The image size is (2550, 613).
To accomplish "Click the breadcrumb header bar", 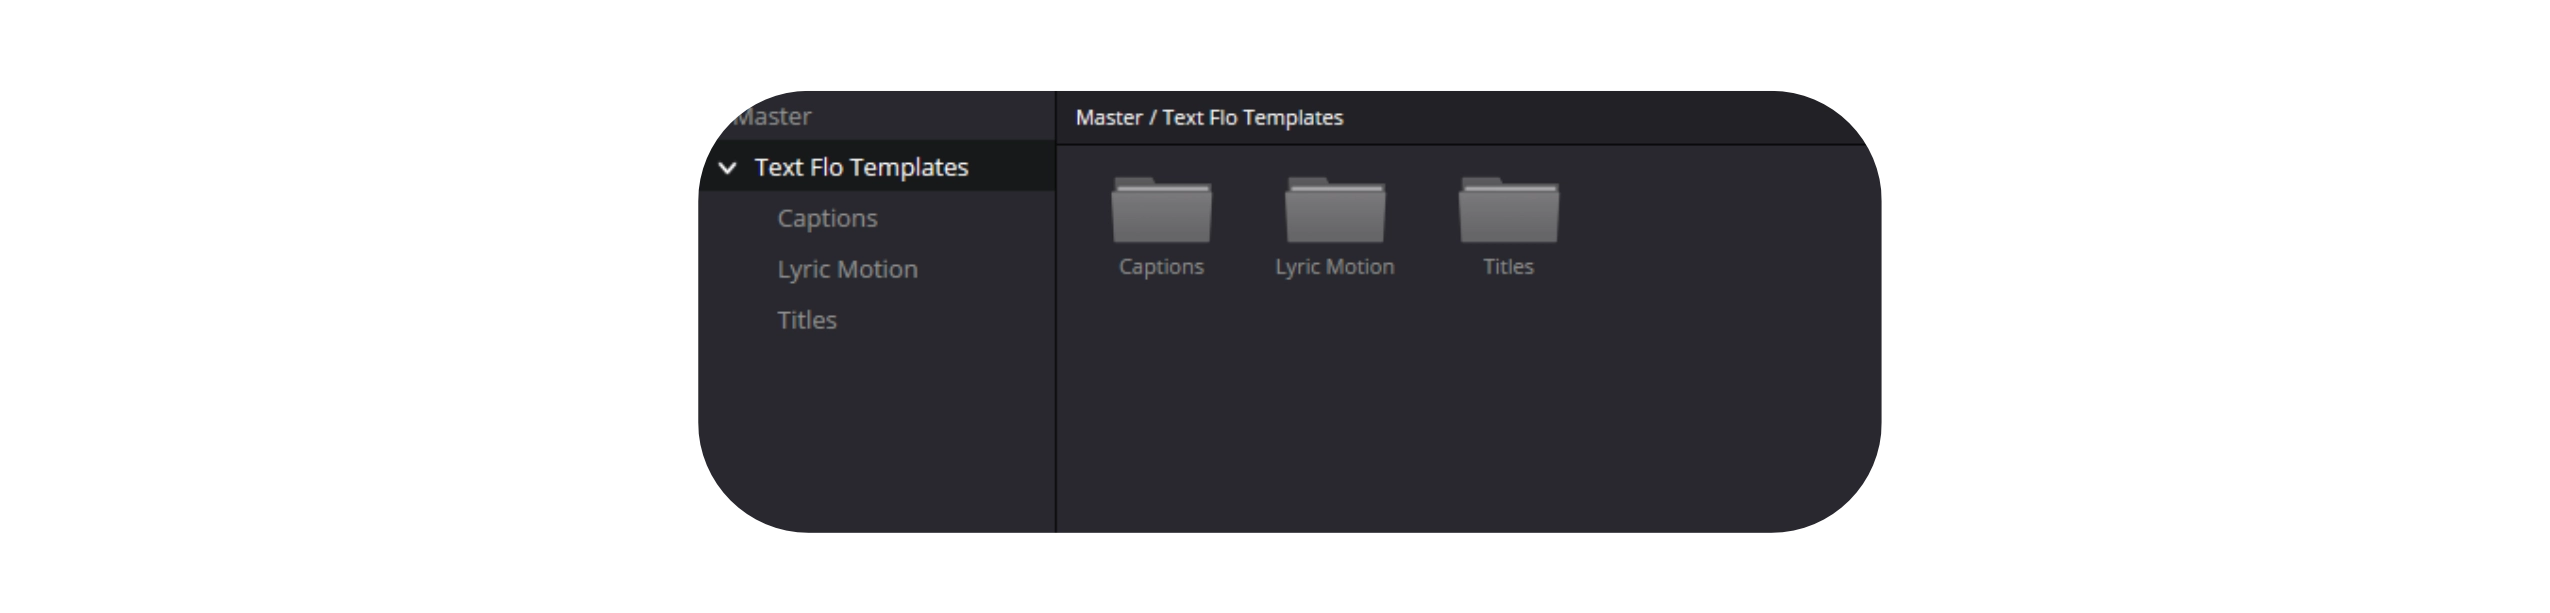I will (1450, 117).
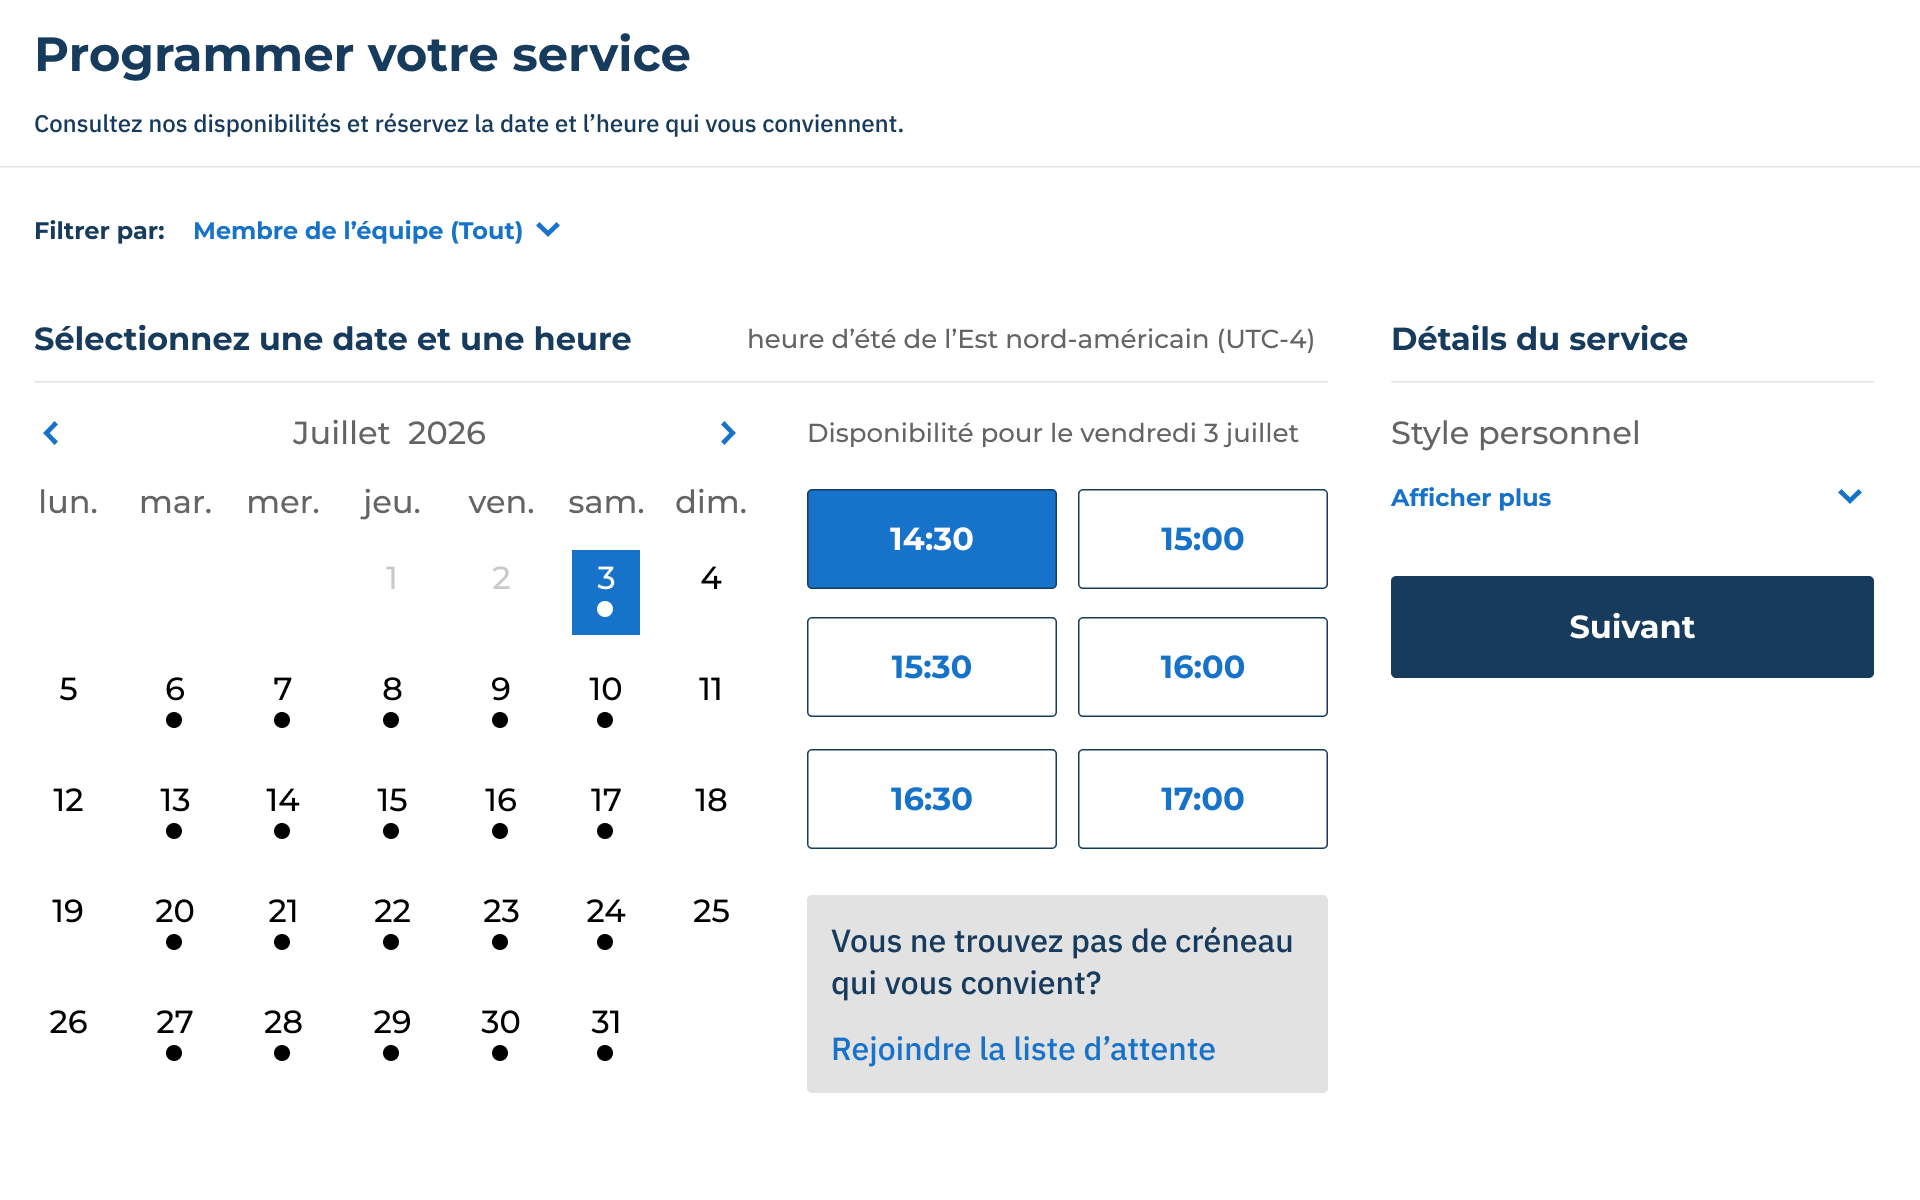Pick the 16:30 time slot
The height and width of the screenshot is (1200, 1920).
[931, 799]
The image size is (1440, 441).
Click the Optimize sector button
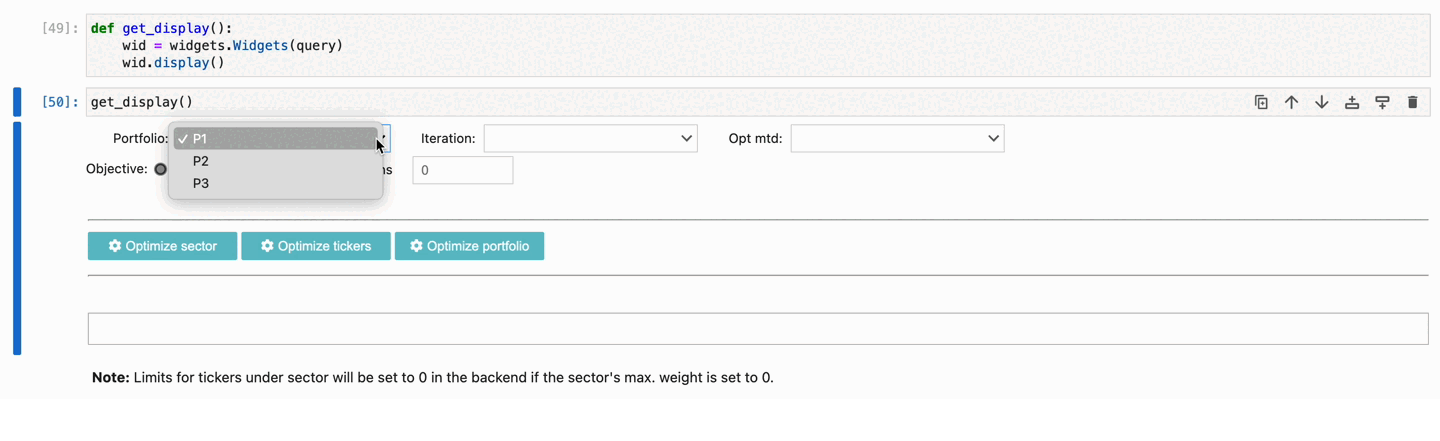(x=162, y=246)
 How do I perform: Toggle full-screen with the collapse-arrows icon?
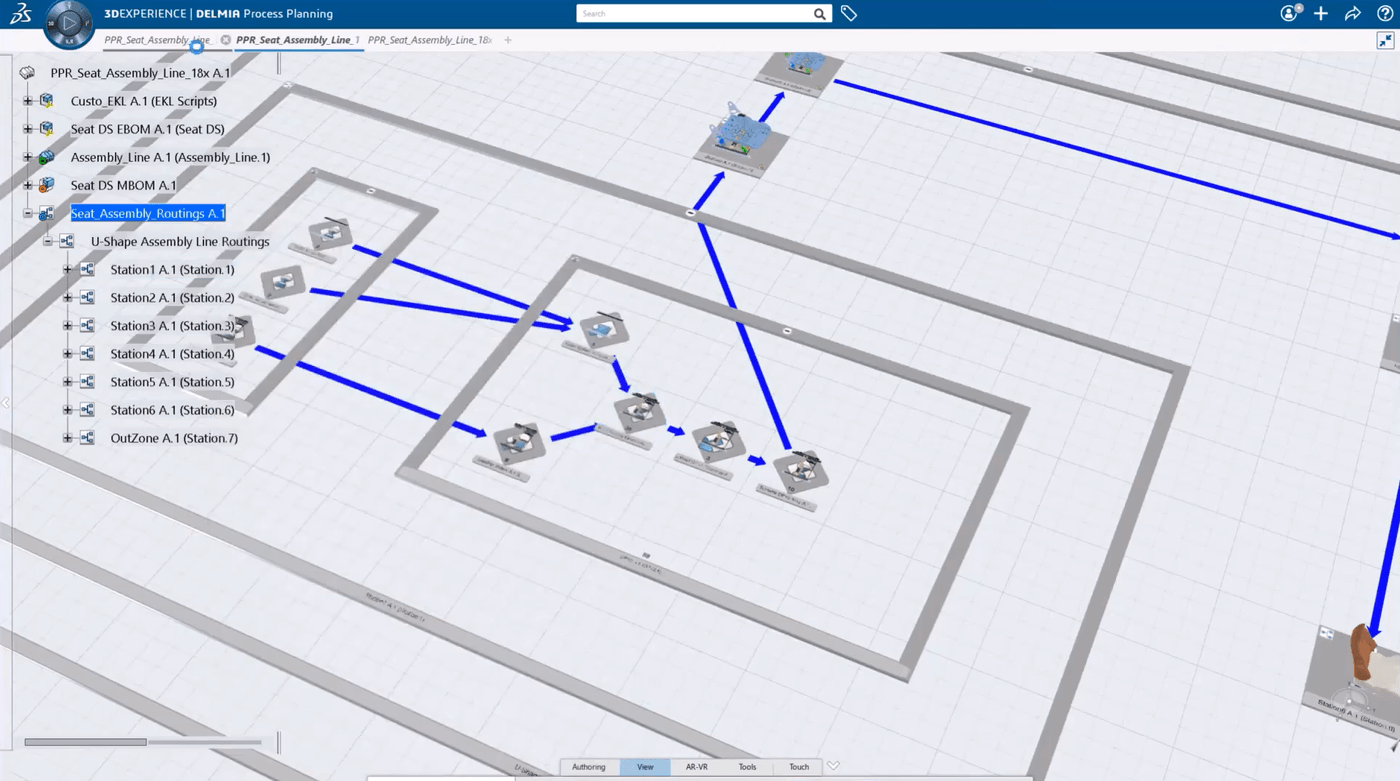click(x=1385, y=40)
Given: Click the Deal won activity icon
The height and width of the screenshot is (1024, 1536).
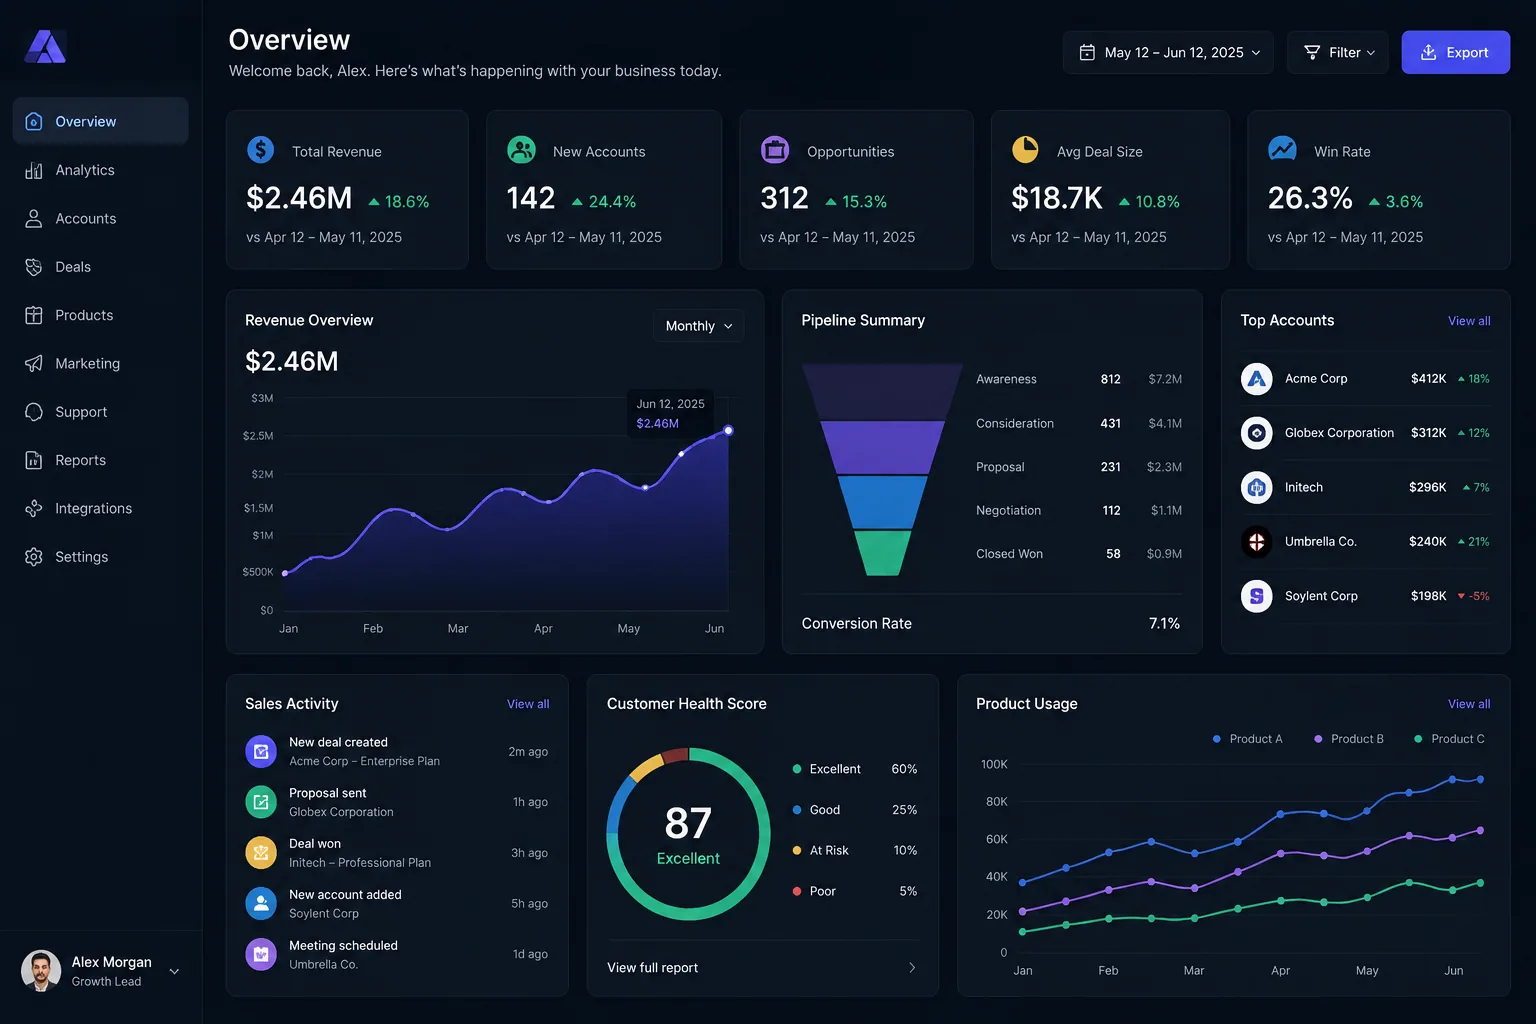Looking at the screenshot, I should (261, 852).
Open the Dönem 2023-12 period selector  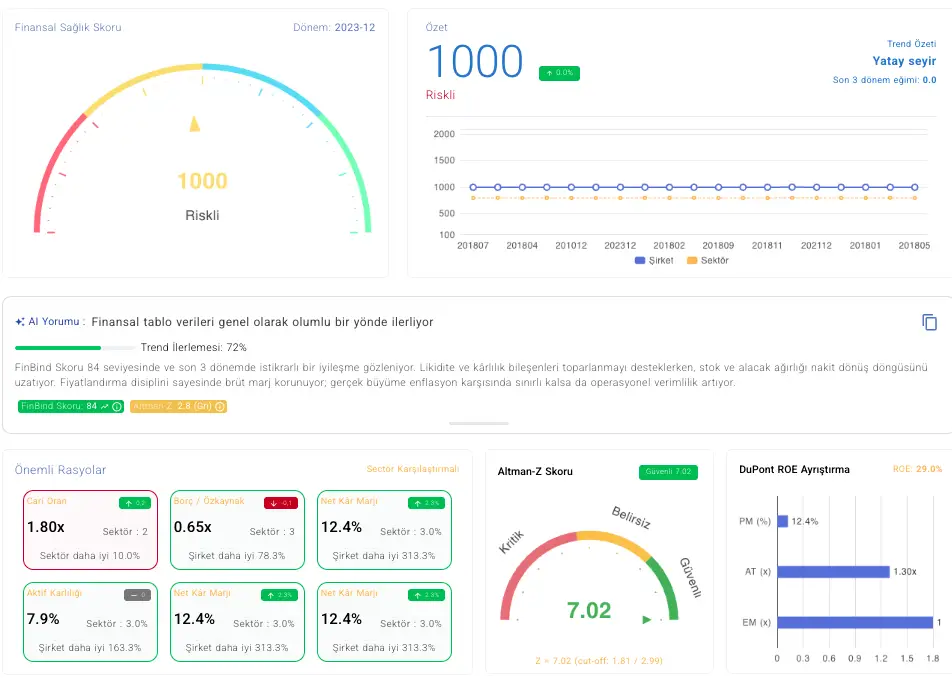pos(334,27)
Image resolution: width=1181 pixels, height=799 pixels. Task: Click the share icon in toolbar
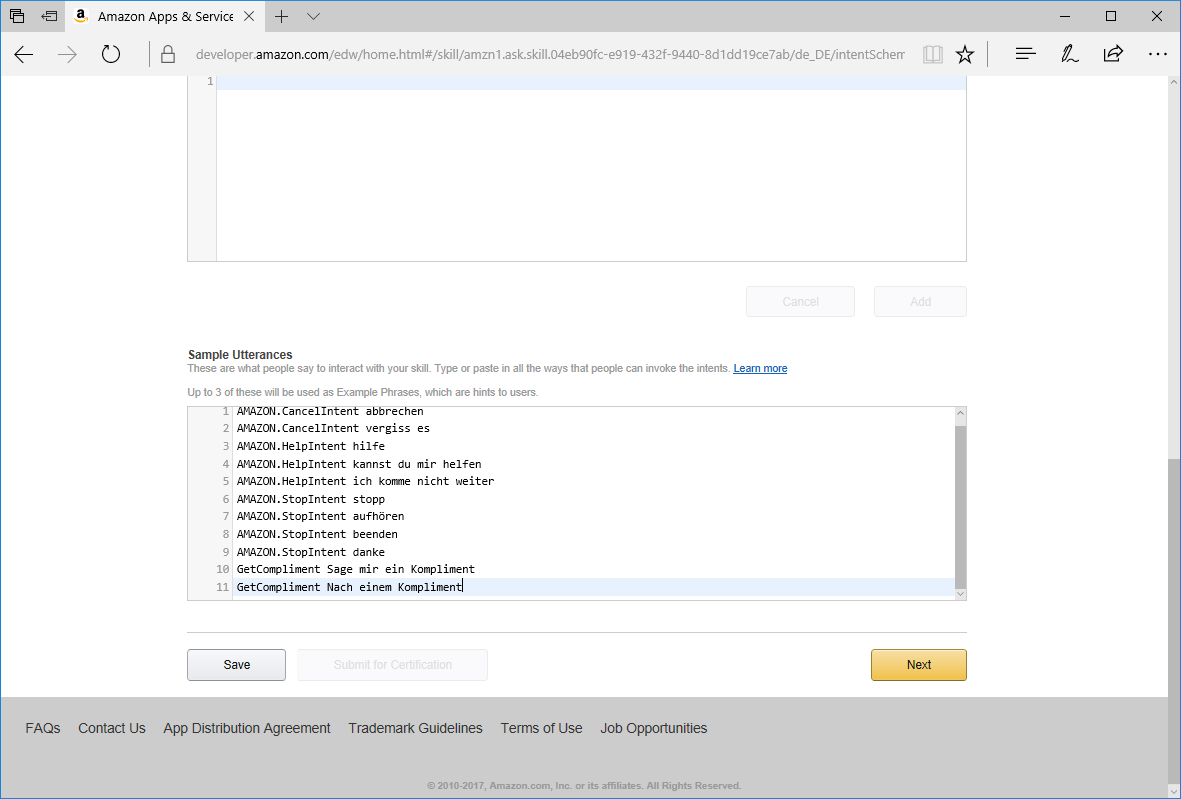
——
◆ EXERCISE
How many lines in the records above contain the word "size"? Answer with the number alone.

◆ RESPONSE
2